> [Bloc de texte]
+===+

Tuesday, January 11, 2011

LES CHIFFRES QUI ACCABLENT LE CAMP GBAGBO.




Le scénario catastrophe tant redouté à l’issue du scrutin présidentiel en Côte d’Ivoire est en train de se réaliser devant les yeux d’une communauté nationale et internationale en état de choc. Ainsi, les engagements d’acceptation des résultats proclamés par les instances appropriées n’ont pas été tenus par les deux protagonistes, et pour cause, l’un des camps a triché, agissant traîtreusement.


Un coup bien préparé.
Dès son premier discours de campagne du deuxième tour de la présidentielle ivoirienne, Laurent Kodou Gbagbo donnait le ton en disant qu’il n’accepterait jamais que ceux qui ont organisé les coups d’état puissent accéder au pouvoir. Ce type de déclarations multipliées par le camp présidentiel laissait planer une menace sur la possibilité de non acceptation des résultats du scrutin s’il s’avérait que le candidat Ouattara en fut le vainqueur. Ainsi lors du face à face Alassane Ouattara n’avait de cesse de demander au président Gbagbo de s’engager à respecter les résultats proclamés par la CEI. A peine y consentait-il qu’il proclame à la surprise générale l’annonce d’un couvre-feu sur l’ensemble du territoire. Dès le lendemain des élections, les porte-parole du président Gbagbo multipliaient les déclarations tendant à remettre en cause les résultats éventuellement produits par la CEI. Le passage à l’acte s’est traduit par des violences publiques sur la personne de Youssouf Bakayoko, le président de la CEI et par le déguerpissement manu militari des journalistes présents sur la scène.

La course contre la montre.

Il aura fallu toute la détermination du représentant des nations unies, Yong Jin Choi, ainsi que celles du premier ministre Guillaume Soro pour faire proclamer in extremis les résultats provisoires par le président de la CEI un jour après le délai de trois jours a lui alloué. Dès lors le temps était tellement compté pour le conseil constitutionnel qu’il allait évacuer le  volumineux contentieux électoral en tout juste trois heures et proclamer dans la foulée des résultats diamétralement opposés à ceux de la CEI. Comment expliquer que le conseil constitutionnel n’ait pas pris plus de temps (elle dispose d’un délai de 7 jours) pour examiner les nombreux recours introduits par le camp présidentiel, et comment comprendre qu’elle ait entrepris d’annuler les scrutins dans sept départements sur la seule base de dénonciations et rapports d’auditions, sans tenir compte des rapports des multiples observateurs nationaux et internationaux. Il faut même relever que le conseil constitutionnel a pris moins de temps pour statuer sur les recours du premier tour (introduits par Konan Bédié) que sur ceux ayant privés plus de 500 000 citoyens ivoiriens de leur droit de vote. En effet le conseil constitutionnel a attendu le Samedi soit 6 jours après le scrutin pour valider les résultats  en déclarant par la bouche de Paul Yao N'Dre, son président, que :"Les procès verbaux ne relèvent aucune irrégularité de nature à endommager la sincérité du scrutin et à affecter les résultats d'ensemble ».

+===+

> [Consignes]
a) Modifiez le passage du texte qui commence aux mots "Le scénario catastrophe" et s'arrête après "triché, agissant traîtreusement.", en remplaçant "protagonistes" par "adversaires".
b) D'après le texte, en combien de temps le conseil constitutionnel a-t-il évacué le contentieux électoral ?
Appuyez-vous uniquement sur le texte.

+===+

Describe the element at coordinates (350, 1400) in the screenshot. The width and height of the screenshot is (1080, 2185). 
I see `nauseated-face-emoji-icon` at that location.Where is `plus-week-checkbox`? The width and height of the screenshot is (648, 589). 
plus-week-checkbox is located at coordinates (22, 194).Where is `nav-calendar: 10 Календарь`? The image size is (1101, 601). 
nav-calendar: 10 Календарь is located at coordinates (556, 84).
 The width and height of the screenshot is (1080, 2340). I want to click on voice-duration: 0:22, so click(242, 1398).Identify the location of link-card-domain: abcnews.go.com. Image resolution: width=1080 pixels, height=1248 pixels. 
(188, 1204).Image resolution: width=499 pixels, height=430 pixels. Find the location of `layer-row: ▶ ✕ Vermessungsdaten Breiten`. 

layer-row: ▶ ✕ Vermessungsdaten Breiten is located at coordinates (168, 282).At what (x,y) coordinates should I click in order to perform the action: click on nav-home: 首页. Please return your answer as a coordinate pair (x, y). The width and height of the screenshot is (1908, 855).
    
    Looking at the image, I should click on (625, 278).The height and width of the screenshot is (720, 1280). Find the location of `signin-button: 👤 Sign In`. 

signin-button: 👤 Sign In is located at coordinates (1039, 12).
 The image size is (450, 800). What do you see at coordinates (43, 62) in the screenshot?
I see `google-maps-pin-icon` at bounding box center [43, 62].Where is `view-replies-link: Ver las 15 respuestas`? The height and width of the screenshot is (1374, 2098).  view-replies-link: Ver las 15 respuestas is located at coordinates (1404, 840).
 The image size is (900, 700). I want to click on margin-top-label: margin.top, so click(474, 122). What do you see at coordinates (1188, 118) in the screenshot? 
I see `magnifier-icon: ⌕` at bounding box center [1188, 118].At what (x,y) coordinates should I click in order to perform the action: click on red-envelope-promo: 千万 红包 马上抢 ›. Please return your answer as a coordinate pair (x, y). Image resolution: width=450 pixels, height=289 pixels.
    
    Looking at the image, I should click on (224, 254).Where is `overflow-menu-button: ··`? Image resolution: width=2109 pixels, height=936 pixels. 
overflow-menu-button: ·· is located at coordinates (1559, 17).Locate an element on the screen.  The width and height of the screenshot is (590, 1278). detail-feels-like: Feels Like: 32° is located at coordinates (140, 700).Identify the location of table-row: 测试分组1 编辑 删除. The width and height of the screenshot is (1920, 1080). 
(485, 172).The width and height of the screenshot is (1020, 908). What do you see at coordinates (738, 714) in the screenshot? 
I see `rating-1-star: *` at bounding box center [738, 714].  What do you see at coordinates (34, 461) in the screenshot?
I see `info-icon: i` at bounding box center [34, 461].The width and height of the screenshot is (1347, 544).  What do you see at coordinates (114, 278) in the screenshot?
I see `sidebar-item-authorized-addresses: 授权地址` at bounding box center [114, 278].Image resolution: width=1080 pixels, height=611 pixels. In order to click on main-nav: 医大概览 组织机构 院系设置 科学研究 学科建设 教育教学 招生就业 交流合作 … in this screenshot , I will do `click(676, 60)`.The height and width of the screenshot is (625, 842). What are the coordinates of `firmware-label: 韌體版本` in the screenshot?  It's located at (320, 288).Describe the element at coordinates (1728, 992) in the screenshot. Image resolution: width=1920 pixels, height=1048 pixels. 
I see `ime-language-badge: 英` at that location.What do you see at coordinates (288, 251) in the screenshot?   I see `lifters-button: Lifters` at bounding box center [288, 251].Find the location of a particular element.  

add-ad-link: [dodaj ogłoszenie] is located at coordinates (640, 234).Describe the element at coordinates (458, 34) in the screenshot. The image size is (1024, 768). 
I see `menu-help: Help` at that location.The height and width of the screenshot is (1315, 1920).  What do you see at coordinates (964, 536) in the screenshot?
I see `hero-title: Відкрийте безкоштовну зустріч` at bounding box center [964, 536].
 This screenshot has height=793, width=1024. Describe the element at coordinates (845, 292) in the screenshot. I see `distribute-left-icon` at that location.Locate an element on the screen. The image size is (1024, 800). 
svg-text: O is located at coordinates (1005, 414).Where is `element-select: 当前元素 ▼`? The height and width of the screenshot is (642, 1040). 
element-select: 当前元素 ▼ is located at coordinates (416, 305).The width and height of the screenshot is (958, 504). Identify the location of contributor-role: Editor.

+===+

> [Réponses]
a)
Le scénario catastrophe tant redouté à l’issue du scrutin présidentiel en Côte d’Ivoire est en train de se réaliser devant les yeux d’une communauté nationale et internationale en état de choc. Ainsi, les engagements d’acceptation des résultats proclamés par les instances appropriées n’ont pas été tenus par les deux adversaires, et pour cause, l’un des camps a triché, agissant traîtreusement.

b) En tout juste trois heures.